* INPUT DATA *
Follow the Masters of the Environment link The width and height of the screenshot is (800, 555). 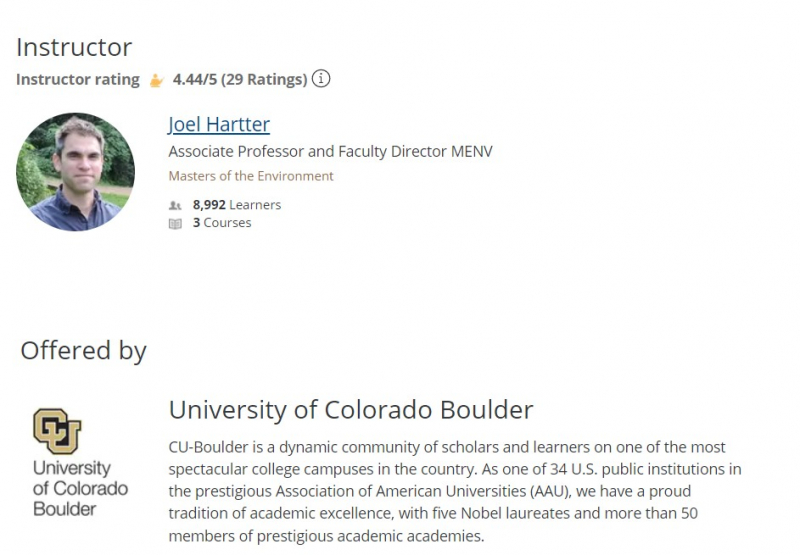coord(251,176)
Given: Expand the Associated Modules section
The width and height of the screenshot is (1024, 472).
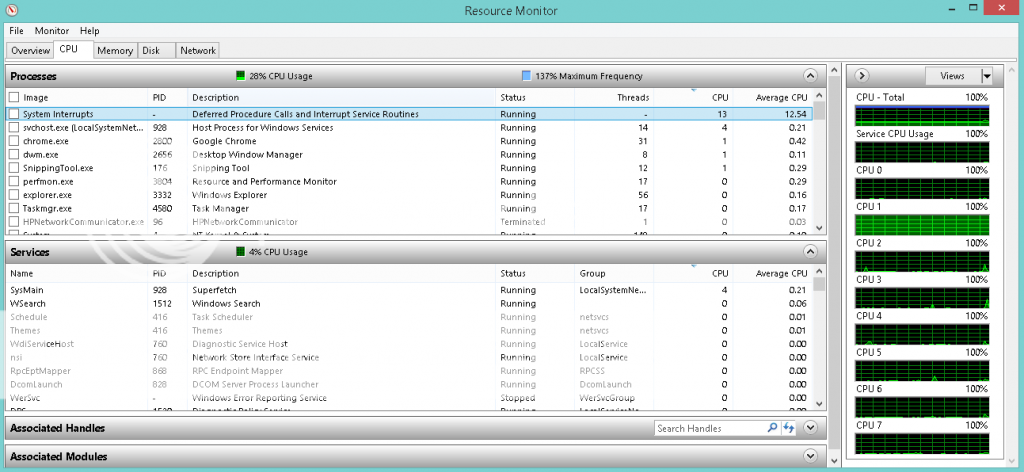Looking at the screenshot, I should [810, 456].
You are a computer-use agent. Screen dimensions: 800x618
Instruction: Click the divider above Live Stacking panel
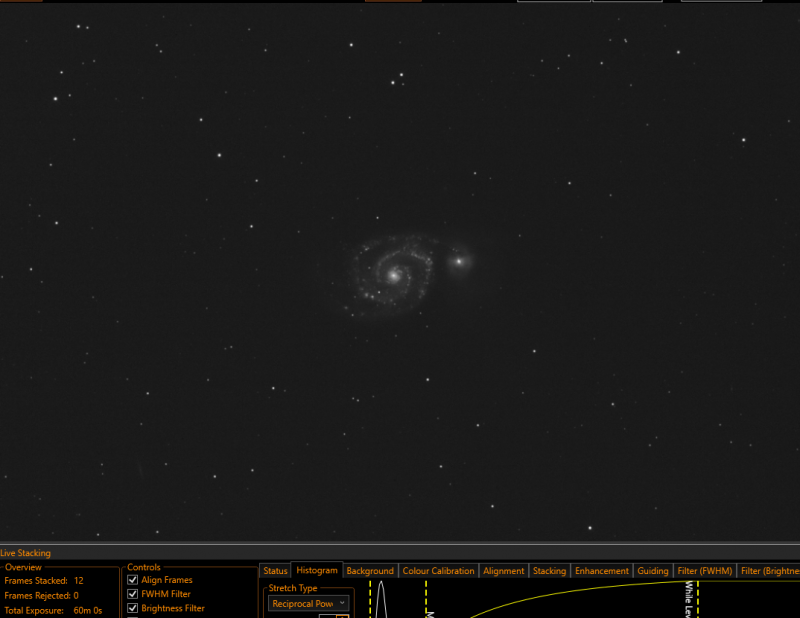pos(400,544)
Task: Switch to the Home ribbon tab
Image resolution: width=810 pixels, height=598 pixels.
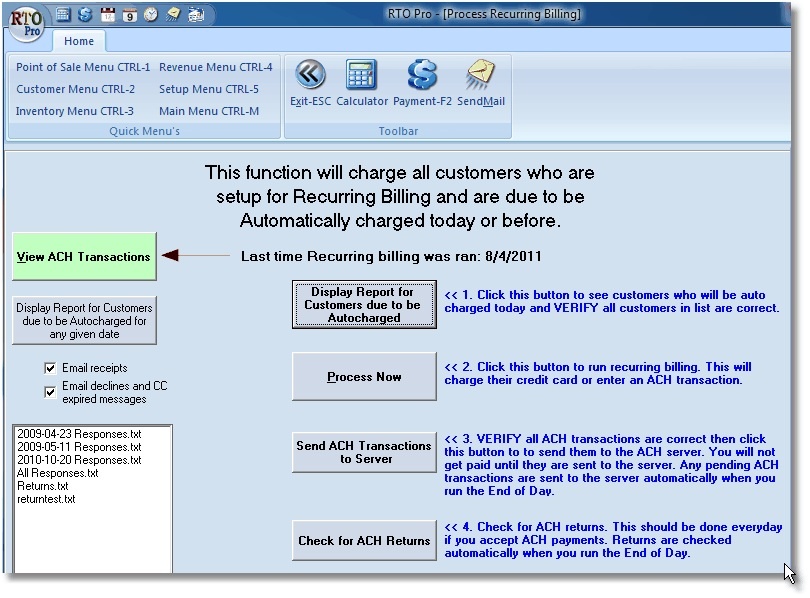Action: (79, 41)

* WORK TO BE COMPLETED *
Retype exactly the lines above, starting at the line containing "The width and height of the screenshot is (1024, 472)." and ending with the last line, both included; leave out the pictures.

* ANSWER BELOW *
The width and height of the screenshot is (1024, 472).
Looking at the screenshot, I should [810, 456].
You are a computer-use agent. Screen dimensions: 800x618
Instruction: Click the divider above Live Stacking panel
pos(400,544)
Task: Switch to the Home ribbon tab
Image resolution: width=810 pixels, height=598 pixels.
Action: (79, 41)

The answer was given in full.